SampleTank Format Information

History
From Italy, IK Multimedia starting making plug-ins for computer-based platforms. The T-Racks, which they still sell, is an amazing mastering software. In 2000 they came out with SampleTank, a VST-based sample playback machine with the emphasis on ease of use and built in sounds that were great. It became popular with people disenchanted with other bloated VST samplers.


In 2003 IK Multimedia released SampleTank 2, which featured a formant-shifting option called Stretch. In addition to speeding up and slowing down samples across the keyboard to simulate pitch change, ST2 can also use a complex formant-shifting scheme. In short, this prevent the "munchkinization" of sounds when pitch-shifted. This is a great feature.

SampleTank is generally playback-only, it's difficult to create your own sounds from scratch. SampleTank 1 uses a separate ST Convertor program, which imports Akai Programs. SampleTank 2 has WAVE/AIFF, Akai, and SampleCell conversion built-in.

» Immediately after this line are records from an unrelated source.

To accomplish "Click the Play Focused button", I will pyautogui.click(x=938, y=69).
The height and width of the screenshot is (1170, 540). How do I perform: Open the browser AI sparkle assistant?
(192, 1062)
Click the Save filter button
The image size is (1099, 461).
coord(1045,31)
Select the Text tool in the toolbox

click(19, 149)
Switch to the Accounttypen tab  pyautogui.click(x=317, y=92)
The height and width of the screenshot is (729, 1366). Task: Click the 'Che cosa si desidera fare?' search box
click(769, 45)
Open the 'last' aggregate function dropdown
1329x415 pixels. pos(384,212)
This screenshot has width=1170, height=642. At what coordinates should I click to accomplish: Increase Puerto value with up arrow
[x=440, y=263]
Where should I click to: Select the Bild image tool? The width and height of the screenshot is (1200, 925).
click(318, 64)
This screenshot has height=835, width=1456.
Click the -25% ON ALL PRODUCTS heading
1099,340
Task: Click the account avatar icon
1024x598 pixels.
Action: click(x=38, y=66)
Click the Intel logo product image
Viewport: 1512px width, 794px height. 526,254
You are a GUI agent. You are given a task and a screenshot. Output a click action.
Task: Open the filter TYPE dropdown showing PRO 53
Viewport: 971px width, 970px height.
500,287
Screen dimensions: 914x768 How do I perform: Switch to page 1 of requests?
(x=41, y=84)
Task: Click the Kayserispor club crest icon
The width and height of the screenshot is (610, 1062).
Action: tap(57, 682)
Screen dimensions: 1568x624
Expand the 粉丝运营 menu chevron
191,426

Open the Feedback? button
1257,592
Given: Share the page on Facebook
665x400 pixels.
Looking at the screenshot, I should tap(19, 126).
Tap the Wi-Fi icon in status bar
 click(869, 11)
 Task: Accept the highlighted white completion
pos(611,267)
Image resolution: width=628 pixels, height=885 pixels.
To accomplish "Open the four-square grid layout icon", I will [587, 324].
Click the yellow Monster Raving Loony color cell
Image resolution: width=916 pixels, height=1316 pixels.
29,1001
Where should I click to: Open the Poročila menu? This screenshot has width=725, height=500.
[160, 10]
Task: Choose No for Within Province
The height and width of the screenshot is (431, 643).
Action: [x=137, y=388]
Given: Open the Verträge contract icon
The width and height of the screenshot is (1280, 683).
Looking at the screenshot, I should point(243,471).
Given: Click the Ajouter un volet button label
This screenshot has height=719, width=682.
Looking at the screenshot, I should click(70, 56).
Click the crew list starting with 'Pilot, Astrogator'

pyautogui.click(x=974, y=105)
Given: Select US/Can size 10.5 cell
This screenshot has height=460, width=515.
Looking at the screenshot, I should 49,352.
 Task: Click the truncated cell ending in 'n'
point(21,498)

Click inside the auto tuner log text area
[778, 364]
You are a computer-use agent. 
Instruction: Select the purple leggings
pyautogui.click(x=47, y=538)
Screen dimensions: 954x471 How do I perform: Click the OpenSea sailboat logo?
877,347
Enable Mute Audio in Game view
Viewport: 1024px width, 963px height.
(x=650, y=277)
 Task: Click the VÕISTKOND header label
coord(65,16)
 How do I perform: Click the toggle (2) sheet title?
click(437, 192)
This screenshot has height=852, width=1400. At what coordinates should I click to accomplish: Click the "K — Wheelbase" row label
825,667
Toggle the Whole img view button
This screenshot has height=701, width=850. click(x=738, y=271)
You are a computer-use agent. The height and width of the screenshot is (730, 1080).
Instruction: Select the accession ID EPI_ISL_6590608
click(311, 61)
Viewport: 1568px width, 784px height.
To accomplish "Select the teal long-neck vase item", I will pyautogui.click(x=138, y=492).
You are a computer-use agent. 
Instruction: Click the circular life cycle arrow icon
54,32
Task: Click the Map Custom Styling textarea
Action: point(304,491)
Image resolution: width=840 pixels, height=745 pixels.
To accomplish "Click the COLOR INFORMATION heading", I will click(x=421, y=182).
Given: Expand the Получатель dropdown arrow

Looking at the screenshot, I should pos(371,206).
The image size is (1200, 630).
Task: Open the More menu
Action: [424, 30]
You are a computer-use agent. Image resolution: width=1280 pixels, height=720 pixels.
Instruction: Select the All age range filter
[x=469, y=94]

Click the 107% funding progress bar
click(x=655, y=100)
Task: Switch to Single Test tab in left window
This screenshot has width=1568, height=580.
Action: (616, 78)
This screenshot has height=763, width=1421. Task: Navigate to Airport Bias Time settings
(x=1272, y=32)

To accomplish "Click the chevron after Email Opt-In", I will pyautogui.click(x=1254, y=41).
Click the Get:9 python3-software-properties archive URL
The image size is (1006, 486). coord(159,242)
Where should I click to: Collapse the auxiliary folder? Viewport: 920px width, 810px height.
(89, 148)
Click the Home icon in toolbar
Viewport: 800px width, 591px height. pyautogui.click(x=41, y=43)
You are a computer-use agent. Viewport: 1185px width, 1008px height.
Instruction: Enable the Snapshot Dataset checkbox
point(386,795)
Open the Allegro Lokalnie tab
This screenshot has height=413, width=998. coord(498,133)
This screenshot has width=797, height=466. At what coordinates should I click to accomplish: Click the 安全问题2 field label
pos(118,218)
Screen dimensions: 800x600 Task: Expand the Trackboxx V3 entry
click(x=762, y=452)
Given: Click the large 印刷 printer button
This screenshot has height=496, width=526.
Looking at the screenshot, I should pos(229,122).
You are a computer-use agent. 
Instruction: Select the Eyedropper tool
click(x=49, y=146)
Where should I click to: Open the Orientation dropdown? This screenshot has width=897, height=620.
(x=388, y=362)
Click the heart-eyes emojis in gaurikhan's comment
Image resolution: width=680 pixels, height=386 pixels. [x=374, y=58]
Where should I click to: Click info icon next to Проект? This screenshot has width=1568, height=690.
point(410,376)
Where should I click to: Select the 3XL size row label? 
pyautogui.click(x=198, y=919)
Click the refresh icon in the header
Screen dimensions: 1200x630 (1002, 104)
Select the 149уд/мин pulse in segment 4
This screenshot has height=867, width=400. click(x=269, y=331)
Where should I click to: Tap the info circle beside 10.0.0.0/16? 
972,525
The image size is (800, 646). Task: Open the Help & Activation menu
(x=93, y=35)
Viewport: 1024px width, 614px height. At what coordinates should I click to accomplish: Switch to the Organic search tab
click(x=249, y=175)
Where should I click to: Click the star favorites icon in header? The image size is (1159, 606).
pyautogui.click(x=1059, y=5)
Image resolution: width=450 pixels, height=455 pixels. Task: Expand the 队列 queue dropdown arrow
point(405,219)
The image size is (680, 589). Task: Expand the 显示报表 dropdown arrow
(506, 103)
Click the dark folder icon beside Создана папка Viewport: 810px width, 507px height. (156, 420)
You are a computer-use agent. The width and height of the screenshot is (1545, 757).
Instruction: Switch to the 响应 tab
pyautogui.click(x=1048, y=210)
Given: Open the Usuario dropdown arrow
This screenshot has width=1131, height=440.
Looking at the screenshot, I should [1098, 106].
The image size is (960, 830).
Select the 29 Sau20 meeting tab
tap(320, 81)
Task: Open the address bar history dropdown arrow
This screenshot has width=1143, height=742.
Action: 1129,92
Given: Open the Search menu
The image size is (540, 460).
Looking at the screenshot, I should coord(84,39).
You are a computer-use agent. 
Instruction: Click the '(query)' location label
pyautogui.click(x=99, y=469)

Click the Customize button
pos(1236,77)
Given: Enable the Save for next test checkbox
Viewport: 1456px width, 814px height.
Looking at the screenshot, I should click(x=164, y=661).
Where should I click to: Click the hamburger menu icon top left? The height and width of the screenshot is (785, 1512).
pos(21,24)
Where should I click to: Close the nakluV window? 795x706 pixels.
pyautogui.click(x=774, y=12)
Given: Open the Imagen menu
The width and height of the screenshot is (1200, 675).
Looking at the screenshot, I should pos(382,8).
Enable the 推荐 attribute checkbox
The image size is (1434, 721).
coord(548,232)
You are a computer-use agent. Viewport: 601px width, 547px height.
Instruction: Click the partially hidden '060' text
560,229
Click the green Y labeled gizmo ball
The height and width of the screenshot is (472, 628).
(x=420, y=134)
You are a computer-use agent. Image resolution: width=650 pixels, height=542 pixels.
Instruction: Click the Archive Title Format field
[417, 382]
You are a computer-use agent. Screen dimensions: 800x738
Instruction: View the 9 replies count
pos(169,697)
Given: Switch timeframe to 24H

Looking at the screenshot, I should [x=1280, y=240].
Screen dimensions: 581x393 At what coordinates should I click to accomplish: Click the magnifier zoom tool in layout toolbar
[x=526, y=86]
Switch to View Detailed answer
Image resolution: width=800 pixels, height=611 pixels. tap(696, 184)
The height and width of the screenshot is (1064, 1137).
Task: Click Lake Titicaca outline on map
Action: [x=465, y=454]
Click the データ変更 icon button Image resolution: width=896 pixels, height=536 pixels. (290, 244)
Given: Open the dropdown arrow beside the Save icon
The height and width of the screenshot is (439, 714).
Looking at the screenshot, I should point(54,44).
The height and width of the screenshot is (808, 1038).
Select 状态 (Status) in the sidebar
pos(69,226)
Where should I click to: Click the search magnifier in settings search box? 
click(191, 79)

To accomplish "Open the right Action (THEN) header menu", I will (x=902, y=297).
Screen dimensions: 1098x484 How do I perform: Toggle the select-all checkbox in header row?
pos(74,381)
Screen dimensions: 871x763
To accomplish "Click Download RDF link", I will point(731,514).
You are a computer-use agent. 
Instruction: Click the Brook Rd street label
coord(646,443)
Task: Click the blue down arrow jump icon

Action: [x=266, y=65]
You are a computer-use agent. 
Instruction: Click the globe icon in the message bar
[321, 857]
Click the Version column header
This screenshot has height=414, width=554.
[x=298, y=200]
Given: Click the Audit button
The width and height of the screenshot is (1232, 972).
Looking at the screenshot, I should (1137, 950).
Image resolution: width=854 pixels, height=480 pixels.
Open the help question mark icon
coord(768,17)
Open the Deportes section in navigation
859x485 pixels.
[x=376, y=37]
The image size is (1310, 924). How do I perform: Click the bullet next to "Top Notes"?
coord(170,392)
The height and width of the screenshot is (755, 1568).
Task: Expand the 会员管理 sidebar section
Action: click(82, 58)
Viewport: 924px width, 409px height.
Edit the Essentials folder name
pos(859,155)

IK Multimedia is noted for their skilled artwork with their interface, corporate graphics, and web site. SampleTank may not be the "sampler-of-samplers," but it sure looks like it!

Unfortunately, as of a little bit into SampleTank 3, and with SampleTank 4, IK decided to lock up the format and not allow anyone to read or write the files. So SampleTank 3/4 users are stuck with using only IK's sounds, free or sold. However, the PAK file that these samplers use are exposed and can be converted; hwoever, they are just the samples and not the mapping or programming.

Synthesis and File Structure
A SampleTank Instrument unit is made up of three files, the .sth (the header file), .sti (the Instrument file) and .stw (the samples) files. The .stw only contains sample data, nothing else.

SampleTank 2 introduced a .stip file, which stores a Preset based on another .sth/sti/stw combination. You can make as many .stip's per .sth/sti/stw combination as you want.

The downside for the SampleTank user is that there is no real editor, although SampleTank 2 allows editing of parameters in an overriding macro sort of way. (You don't get to see the overall layout of the structure.)

An Instrument is made up of one KeyMap, which contains 2 "Oscillators;" in other words, two sample references, which can be mono or stereo. The main structure is a "Region", which is a a keyrange. There can be up to 127 Regions, one per MIDI key, and they can't overlap. Within each Region there can be up to 8 velocity splits. So, the most complex SampleTank Instrument can reference 2032 samples - 127 x 8 x 2.

The big limitation with SampleTank is that each Region has to share the same tuning information. Thus, conversions can be very complex if the incoming source has samples that have programmed tuning offsets; however, Translator is able to deal with this adequately using hard pitch changing and sample replication.

SampleTank 2 relieves some of this by giving each sample in a Region it's own Unity Note, and implementing a tuning control in the sample itself (thus alleviating the need to hard-change the sample data).

SampleTank's parameter makeup is standard, with tunings and ADSR envelopes, although they are shared by both Oscillators. The modulation matrix is very extensive and modular, more advanced than most.

Translating and Building to SampleTank Format

This is another "square peg in round hole" type of thing. It is entirely possible that an import format can overwhelm the single Keymap format of SampleTank, so multiple sets of .sth/.sti/.stw will be created, put inside a single directory. This may make duplicate samples, but hey, what can you do?

Translating Out of SampleTank Format

The Conversion Engine can convert out of SampleTank 1, SampleTank 2, and some SampleTank 3 files. Most SampleTank 3 and all SampleTank 4 files are encrypted and can't be read.